Fuente: Servicio de Prensa del Teatro Solís

Fuente: Servicio de Prensa del Teatro Solís

Desde comienzos de febrero hasta finales de marzo se ha presentado en la Sala Zavala Muniz del Teatro Solís de Montevideo, una obra que ha dejado huella en el público y en el seno del medio teatral de la capital uruguaya.

Tres actores “congelados” reciben a los espectadores que van entrando al cuadrilátero de la sala. Mientras el público se acomoda y empieza a hacer comentarios en voz baja, los actores siguen quietos y expectantes.
Una vez ubicados en sus butacas, los más curiosos e impacientes abren sus programas, intentando descubrir algo, entender qué hacen esos tres personajes estáticos. Entonces, los ojos de los actores empiezan a recorrer con mirada profunda al público presente y, desde lo más hondo sus sentidos, brota la canción polaca "Baranek", del disco Tata Kazika, de Stanislaw Staszewski.

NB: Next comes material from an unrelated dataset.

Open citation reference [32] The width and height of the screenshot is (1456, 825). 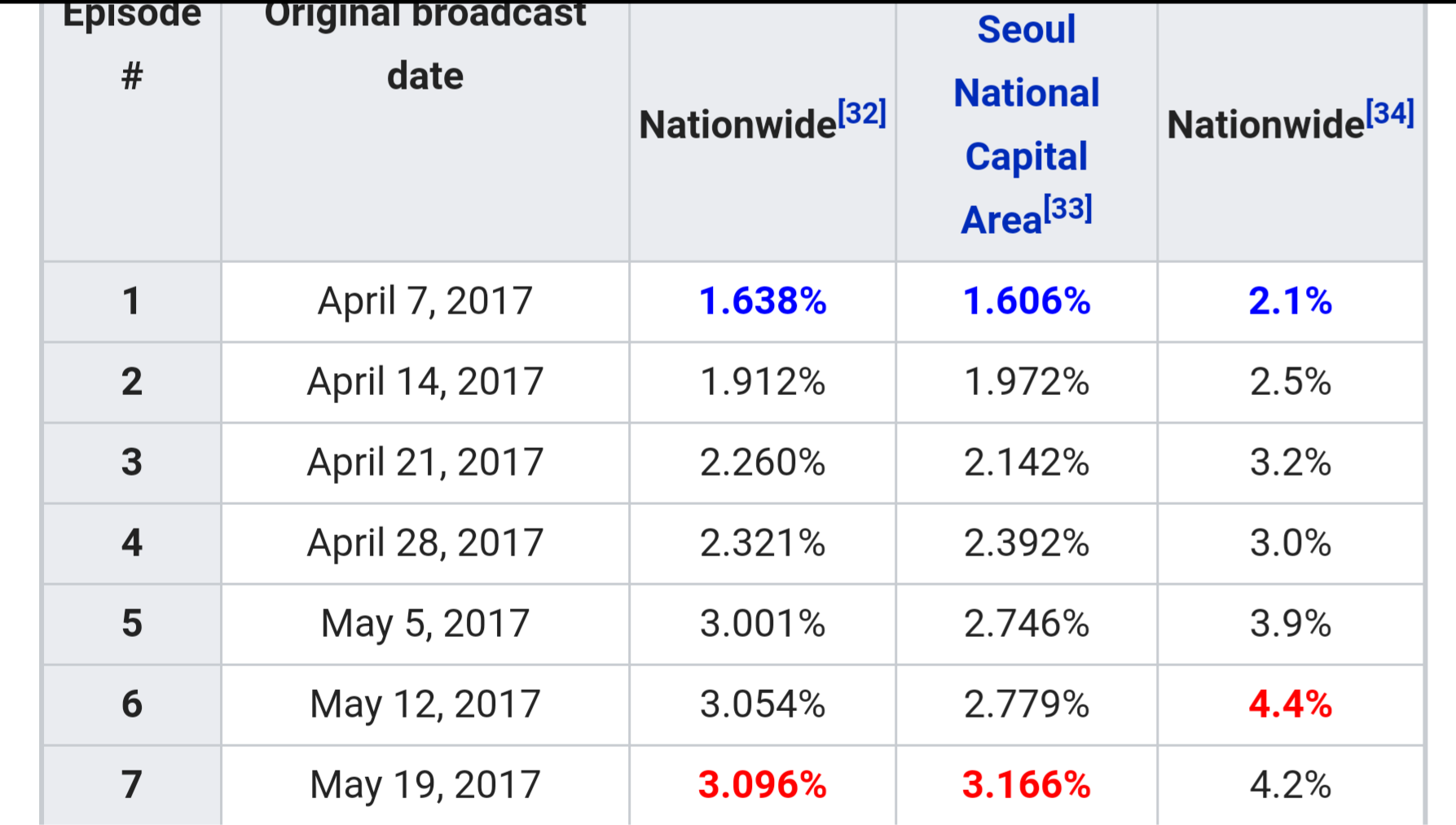(x=862, y=112)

Así comienza la historia. Una historia narrada por su propio protagonista: Vsevolod Meyerhold, interpretado por Jorge Bolani.


Cuando consultamos a Lucio Hernández, conocido actor de teatro uruguayo y director de esta obra de Pavlovsky, sobre cómo y cuándo se había encontrado por vez primera con Meyerhold, no se anduvo con rodeos: “Evidentemente, es en la escuela de teatro cuando uno se encuentra por primera vez con los nombres y el legado de Stanislavsky, Meyerhold y  Grotowski. Creo que el encuentro con este último tuvo un mayor impacto en mí. Fue uno de los seguidores de Meyerhold, en lo que respecta al denominado  teatro  físico.  Sin  embargo,  mi  encuentro  profundo con Meyerhold fue cuando leí el texto de esta obra.

Aún recuerdo en mi cuerpo la sensación de rabia, de indignación. Fue la primera vez que sentí la urgencia de que un texto se representara en escena.”


Así como Lucio Hernández, los tres actores que participan en la obra,  Jorge Bolani, Jimena Pérez y Luis Martínez, también fueron descubriendo a quien generara una visión propia del arte dramático que denominó  'teatro de la convención consciente' (1913) y más tarde desarrollara la teoría de la biomecánica.

Durante el desarrollo de la obra percibimos como el público también va interiorizando los diálogos y los monólogos de los actores. La trayectoria y el destino de esta figura emblemática del teatro ruso no son ampliamente conocidos en el Uruguay.


Se trata de una obra que cuenta con un vestuario sencillo, con pocos objetos y sin juegos de luz. Todo es expresión física, mímica, silencios... Y un detalle: Lucio Hernández incorporó el ruso a la obra. Hay palabras y hasta frases completas pronunciadas en esa lengua que se repiten de pasada en castellano, con el fin de que el público las comprenda y asimile. Esto fue una acertada innovación de Hernández que aumenta el interés y genera el deseo de seguir escuchando.


“Cuando Pavlovsky escribe la obra –comenta Lucio Hernández-, lo hace conectando el estalinismo con las dictaduras en Latinoamérica. Hizo toda una investigación sobre Meyerhold, se dedicó a estudiar y profundizar por lo que el  texto teatral que se generó está lleno de improvisaciones”.


“Es el espíritu meyerholdiano de la improvisación el que va delineando la obra y esto lleva a que cada espectáculo sea diferente. Nosotros trabajamos sobre tres versiones de los espectáculos de Pavlovsky y, de esa forma, tuvimos la posibilidad de elegir qué momentos queríamos para nuestra interpretación”, agrega el director.


El pasaje de actor a director, en este caso puntual de Lucio Hernández, surge a través de una experiencia interna dentro del elenco de actores de la Comedia Nacional. La puesta en escena de esta obra forma parte de cuatro proyectos presentados por un grupo de actores. En el año 2010, Lucio Hernández contó con seis semanas para realizar un primer boceto del espectáculo. Luego, a fines del año 2011, este trabajo fue retomado y, durante otro mes y medio cristalizó la obra.


 “No fue un tiempo extenso, pero entre ensayos y funciones nosotros lo sacamos para dedicárselo a esto. Este hecho aportaba energía para juntarnos, ir descubriendo y buscando”, explica Hernández.


El resultado es un espectáculo que, ante todo, se concentra sobre el cuerpo y sus expresiones. Los actores viven esta obra entregándose plenamente y de la misma manera, el público, a través de ellos, vive y vibra ante la intensidad de su contenido. Facetas estas, totalmente desconocidas del director y dramaturgo ruso Vsevolod Meyerhold.